Excerpts from a dataset:
******************************

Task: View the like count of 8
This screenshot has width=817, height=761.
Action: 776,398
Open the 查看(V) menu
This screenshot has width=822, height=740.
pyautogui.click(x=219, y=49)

******************************

Above are the records; retype every one exactly.

Task: View the like count of 8
This screenshot has width=817, height=761.
Action: 776,398
Open the 查看(V) menu
This screenshot has width=822, height=740.
pyautogui.click(x=219, y=49)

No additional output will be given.